Hh30 is exactly right.

Do you have enough time and distance yet to see that this guy is trouble? Not bunny-boiling trouble, but certainly not worth any of your time, attention, and most importantly...emotion. You are an emotional guy, that much is very clear in your posts. Orbiting is potentially hurtful. He ended this. Yes, it was early, but whatever there was, it clearly ended on his account. He should at least respect that enough to no longer send ANY type of message that "I'm still here" to you. You deserve that simple measure of closure. His orbiting is putting you through the same hell, over and over.

A good friend (actually the couple were friends) came home from a trip to visit her sick mom to her husband telling her he was in love with her best friend and wanted a divorce. A year later, he's doing what your guy is doing. Watching her, physically as well as online. I can see it chipping away at her.

◇ ◇ ◇

*Given exercise:*
Can you return, word for word, everything in the post about orbiting from "Do you have" down to "away at her."?

◇ ◇ ◇

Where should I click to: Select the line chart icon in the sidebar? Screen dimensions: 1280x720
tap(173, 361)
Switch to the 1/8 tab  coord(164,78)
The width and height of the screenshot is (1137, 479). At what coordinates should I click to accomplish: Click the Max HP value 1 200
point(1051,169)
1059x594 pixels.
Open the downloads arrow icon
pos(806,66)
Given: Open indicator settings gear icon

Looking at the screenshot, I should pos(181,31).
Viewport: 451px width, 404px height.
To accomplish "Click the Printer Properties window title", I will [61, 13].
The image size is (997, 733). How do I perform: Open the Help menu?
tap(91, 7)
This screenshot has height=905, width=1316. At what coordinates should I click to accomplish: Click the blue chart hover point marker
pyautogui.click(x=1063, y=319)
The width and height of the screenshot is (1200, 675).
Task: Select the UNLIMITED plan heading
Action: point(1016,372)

◇ ◇ ◇

*Final result:*
Do you have enough time and distance yet to see that this guy is trouble? Not bunny-boiling trouble, but certainly not worth any of your time, attention, and most importantly...emotion. You are an emotional guy, that much is very clear in your posts. Orbiting is potentially hurtful. He ended this. Yes, it was early, but whatever there was, it clearly ended on his account. He should at least respect that enough to no longer send ANY type of message that "I'm still here" to you. You deserve that simple measure of closure. His orbiting is putting you through the same hell, over and over.

A good friend (actually the couple were friends) came home from a trip to visit her sick mom to her husband telling her he was in love with her best friend and wanted a divorce. A year later, he's doing what your guy is doing. Watching her, physically as well as online. I can see it chipping away at her.